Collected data
*** Begin section ***

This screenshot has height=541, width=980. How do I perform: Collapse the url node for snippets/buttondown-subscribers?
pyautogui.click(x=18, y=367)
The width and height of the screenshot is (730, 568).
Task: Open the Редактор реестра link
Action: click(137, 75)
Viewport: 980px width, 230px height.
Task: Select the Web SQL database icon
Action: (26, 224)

*** End section ***

WHAT THE TASK ASKS ::
Each entry is to be given again, exactly as it stands.

TASK RESULT ::
This screenshot has height=541, width=980. How do I perform: Collapse the url node for snippets/buttondown-subscribers?
pyautogui.click(x=18, y=367)
The width and height of the screenshot is (730, 568).
Task: Open the Редактор реестра link
Action: click(137, 75)
Viewport: 980px width, 230px height.
Task: Select the Web SQL database icon
Action: (26, 224)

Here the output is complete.